* Dataset records
Start of Block
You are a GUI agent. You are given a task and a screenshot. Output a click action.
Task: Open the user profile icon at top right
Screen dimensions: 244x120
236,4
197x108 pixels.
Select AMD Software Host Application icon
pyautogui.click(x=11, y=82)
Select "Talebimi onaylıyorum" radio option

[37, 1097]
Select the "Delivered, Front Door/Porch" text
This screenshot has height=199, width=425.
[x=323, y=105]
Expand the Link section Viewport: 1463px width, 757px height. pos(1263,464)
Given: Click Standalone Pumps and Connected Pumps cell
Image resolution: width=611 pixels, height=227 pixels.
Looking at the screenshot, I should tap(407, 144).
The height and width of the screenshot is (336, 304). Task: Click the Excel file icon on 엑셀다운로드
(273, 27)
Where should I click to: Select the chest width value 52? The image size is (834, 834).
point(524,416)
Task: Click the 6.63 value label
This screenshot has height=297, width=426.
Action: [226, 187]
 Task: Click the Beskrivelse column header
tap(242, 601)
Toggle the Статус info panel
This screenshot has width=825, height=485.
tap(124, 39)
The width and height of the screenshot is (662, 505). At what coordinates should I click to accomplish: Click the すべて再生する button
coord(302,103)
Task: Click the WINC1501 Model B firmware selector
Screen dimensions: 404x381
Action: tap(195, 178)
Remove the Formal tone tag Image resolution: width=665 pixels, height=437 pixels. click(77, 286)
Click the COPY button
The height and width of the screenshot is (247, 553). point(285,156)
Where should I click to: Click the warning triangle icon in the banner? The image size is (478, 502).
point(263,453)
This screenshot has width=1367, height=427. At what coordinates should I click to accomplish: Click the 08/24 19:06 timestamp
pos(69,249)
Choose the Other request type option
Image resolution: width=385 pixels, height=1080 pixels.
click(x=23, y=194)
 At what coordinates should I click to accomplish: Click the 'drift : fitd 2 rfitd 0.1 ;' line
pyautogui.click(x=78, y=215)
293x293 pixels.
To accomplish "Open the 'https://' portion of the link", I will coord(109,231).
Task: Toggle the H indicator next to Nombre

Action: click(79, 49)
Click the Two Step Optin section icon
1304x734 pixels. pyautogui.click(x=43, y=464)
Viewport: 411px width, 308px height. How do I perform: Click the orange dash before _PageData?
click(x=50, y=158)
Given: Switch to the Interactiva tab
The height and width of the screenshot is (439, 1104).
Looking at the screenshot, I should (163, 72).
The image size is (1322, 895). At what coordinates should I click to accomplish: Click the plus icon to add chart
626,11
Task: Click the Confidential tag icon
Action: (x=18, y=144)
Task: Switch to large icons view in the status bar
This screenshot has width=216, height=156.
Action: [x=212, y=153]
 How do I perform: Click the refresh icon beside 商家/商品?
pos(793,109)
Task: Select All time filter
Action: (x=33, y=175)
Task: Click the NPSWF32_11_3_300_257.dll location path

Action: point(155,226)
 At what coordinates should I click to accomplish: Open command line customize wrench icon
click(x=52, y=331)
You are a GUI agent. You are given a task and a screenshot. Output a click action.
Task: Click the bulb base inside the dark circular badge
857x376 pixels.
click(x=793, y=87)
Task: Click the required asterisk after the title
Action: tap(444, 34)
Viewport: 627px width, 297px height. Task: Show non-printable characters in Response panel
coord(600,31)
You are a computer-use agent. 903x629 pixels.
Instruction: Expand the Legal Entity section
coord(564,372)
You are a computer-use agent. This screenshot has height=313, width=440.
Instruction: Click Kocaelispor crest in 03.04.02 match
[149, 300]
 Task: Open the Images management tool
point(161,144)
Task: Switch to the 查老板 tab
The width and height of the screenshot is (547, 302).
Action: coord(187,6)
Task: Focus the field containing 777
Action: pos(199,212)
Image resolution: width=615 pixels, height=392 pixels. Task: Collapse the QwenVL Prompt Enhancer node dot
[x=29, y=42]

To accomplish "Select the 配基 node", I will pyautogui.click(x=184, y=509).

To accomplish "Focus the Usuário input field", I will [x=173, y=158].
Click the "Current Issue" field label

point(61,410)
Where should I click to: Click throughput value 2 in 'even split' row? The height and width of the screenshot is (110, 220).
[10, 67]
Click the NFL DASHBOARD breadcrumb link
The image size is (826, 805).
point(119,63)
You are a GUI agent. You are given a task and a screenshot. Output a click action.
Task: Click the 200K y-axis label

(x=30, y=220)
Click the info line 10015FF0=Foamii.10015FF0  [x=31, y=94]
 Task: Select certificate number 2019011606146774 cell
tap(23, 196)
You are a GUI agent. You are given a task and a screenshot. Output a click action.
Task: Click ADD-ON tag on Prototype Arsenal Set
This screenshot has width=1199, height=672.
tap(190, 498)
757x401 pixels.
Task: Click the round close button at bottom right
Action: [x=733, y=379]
End of Block
* TASK STATEMENT
Copy out only the lines running from the beginning of the data to the line with "Given: Click Standalone", both ends included.

* FINISHED EXERCISE
You are a GUI agent. You are given a task and a screenshot. Output a click action.
Task: Open the user profile icon at top right
Screen dimensions: 244x120
236,4
197x108 pixels.
Select AMD Software Host Application icon
pyautogui.click(x=11, y=82)
Select "Talebimi onaylıyorum" radio option

[37, 1097]
Select the "Delivered, Front Door/Porch" text
This screenshot has height=199, width=425.
[x=323, y=105]
Expand the Link section Viewport: 1463px width, 757px height. pos(1263,464)
Given: Click Standalone Pumps and Connected Pumps cell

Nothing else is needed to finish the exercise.